Nel corso dell’incontro, voluto dal presidente della Regione Siciliana, Nello Musumeci, e che ha visto la presenza dell’assessore all’Energia e Rifiuti, Alberto Pierobon, di Giusy Savarino, presidente della Commissione Ambiente dell’Ars, del dirigente generale del Dipartimento Rifiuti, Salvo Cocina, del consulente Giuseppe Pollicino, e dei deputati regionali Michele Catanzaro, Margherita La Rocca Ruvolo, Matteo Mangiacavallo, Giampiero Trizzino, sono state affrontate le criticità ed è stata adottata la strategia nell’immediato, considerato che per quella a medio e lungo termine occorrerà attendere ancora due anni con la realizzazione dei due impianti di compostaggio di Ravanusa e Casteltermini finanziati dalla Regione.

"Siamo ancora una volta al fianco dei sindaci - ha commentato il presidente Musumeci - e risolveremo presto il problema antico dei rifiuti che è stato colpevolmente ignorato, con precise responsabilità politiche e probabilmente penali".
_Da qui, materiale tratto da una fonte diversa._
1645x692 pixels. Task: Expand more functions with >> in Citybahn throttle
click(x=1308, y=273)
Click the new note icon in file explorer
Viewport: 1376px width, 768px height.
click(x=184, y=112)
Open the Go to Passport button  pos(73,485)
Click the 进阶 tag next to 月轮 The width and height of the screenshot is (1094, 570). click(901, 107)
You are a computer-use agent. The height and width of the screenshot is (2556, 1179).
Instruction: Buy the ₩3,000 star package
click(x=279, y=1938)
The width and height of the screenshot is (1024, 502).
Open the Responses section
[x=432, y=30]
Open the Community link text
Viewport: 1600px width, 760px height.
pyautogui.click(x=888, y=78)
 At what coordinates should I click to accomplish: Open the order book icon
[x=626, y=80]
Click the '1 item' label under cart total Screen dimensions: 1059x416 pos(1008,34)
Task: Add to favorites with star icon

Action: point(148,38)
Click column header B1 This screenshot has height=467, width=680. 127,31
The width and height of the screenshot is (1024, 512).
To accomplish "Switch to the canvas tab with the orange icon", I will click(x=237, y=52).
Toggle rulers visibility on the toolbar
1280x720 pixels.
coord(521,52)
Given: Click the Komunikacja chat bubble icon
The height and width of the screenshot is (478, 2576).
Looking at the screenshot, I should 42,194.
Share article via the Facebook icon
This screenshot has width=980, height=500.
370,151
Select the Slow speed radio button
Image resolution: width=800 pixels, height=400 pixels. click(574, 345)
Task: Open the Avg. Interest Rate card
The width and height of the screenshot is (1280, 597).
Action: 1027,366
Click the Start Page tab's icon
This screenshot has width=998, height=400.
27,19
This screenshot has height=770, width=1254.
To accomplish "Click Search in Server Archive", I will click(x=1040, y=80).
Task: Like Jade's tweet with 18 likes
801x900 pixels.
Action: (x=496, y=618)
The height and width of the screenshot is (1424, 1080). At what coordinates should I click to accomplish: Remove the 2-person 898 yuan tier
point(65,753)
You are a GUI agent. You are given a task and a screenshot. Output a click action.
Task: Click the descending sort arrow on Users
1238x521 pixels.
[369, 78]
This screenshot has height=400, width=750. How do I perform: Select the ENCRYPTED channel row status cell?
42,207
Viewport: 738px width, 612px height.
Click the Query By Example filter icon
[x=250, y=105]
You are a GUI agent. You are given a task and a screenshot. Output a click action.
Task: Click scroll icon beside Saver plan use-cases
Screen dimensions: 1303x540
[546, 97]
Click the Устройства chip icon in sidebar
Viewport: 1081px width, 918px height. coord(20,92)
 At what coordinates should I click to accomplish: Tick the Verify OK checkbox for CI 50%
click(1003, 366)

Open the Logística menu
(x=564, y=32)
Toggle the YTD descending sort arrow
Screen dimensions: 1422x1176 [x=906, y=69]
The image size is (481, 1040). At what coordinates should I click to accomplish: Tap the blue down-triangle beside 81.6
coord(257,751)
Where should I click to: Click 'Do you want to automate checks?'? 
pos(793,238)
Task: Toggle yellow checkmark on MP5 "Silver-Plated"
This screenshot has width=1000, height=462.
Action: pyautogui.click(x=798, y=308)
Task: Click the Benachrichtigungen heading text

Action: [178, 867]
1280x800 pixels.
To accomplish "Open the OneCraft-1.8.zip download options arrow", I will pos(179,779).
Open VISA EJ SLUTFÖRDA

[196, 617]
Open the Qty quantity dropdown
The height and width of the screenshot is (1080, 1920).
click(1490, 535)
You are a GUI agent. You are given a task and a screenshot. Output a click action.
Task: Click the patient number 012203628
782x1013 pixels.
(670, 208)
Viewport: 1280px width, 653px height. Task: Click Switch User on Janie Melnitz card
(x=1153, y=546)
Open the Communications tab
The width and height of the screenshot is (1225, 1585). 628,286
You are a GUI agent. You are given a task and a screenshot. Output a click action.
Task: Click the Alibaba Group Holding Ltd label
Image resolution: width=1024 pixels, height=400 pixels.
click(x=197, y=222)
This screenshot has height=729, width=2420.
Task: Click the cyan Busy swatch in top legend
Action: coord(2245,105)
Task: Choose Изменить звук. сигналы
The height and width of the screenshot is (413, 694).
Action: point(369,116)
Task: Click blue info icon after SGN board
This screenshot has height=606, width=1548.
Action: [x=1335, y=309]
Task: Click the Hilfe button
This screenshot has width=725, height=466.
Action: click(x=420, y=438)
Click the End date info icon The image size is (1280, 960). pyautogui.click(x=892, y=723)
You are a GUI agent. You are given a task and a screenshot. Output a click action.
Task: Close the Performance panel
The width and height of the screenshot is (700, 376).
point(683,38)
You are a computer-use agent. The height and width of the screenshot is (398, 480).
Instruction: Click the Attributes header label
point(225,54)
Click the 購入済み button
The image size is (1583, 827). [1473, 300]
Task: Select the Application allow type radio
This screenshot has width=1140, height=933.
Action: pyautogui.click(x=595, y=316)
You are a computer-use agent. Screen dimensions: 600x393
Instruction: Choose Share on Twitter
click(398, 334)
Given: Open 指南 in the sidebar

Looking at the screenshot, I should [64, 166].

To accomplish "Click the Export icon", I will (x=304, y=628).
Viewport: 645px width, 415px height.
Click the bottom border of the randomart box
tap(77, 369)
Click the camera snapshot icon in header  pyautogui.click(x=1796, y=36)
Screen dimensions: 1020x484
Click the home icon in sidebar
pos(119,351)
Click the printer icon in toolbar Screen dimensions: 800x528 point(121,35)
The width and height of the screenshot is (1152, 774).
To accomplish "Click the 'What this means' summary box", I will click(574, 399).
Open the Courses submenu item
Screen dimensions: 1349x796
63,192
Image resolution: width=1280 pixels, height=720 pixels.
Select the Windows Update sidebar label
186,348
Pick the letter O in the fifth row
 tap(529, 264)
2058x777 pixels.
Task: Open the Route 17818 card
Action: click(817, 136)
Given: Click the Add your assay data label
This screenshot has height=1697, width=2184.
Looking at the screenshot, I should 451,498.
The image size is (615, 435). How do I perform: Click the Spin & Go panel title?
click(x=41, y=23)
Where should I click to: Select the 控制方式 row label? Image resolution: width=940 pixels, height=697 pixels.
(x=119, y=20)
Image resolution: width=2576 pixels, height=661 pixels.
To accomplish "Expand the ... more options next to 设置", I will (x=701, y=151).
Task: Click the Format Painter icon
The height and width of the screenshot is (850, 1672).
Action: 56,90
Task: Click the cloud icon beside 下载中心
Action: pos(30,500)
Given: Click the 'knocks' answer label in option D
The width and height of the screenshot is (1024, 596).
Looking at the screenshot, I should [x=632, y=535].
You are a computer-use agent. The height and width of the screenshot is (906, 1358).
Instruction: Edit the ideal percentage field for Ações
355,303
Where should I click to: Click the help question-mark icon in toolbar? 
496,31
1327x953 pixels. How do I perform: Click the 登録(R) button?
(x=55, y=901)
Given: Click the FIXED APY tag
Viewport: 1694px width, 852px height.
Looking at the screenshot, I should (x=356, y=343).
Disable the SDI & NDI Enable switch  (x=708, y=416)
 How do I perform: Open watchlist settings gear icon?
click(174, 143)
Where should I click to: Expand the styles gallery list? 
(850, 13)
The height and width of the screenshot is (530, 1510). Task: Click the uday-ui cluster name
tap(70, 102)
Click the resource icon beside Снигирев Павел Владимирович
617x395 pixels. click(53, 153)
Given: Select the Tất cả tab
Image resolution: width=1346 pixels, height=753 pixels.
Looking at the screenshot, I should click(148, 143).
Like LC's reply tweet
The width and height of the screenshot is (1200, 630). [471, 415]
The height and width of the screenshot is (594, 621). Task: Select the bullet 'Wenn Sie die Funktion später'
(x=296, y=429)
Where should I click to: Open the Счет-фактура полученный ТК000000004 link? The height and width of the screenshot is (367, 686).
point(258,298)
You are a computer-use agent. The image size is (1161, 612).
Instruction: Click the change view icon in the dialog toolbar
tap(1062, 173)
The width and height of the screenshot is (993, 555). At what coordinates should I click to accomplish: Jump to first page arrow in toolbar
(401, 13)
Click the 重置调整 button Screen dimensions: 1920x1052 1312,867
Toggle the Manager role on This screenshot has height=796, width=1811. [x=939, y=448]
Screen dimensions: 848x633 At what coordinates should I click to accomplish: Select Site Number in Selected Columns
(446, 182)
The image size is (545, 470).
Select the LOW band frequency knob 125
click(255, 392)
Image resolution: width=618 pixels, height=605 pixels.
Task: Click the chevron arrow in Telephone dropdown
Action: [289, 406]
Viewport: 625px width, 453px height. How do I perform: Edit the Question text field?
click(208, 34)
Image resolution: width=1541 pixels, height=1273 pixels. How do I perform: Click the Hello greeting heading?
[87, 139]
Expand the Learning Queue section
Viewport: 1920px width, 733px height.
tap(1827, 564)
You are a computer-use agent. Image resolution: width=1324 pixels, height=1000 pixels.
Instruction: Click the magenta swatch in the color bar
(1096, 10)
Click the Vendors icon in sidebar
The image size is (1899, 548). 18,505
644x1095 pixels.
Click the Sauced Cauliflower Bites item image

Le soluzioni per l’area di Sciacca: la prima riguarda l’autorizzazione per un ulteriore volume di 14 mila metri cubi nella attuale discarica gestita dalla Sogeir e che porta la capacità complessiva a 280 mila metri cubi già autorizzati. La seconda, indicata dal presidente della Regione, è quella dell’inserimento di un impianto di compostaggio mobile all’interno dell’area, e che tratterà tutta la quantità di rifiuti prodotti dal Comune di Sciacca e che nel periodo estivo é destinata ad aumentare, liberando cosi il 30% di spazio nell’attuale impianto di compostaggio e che potrà essere utilizzato dagli altri Comuni dell’Ambito.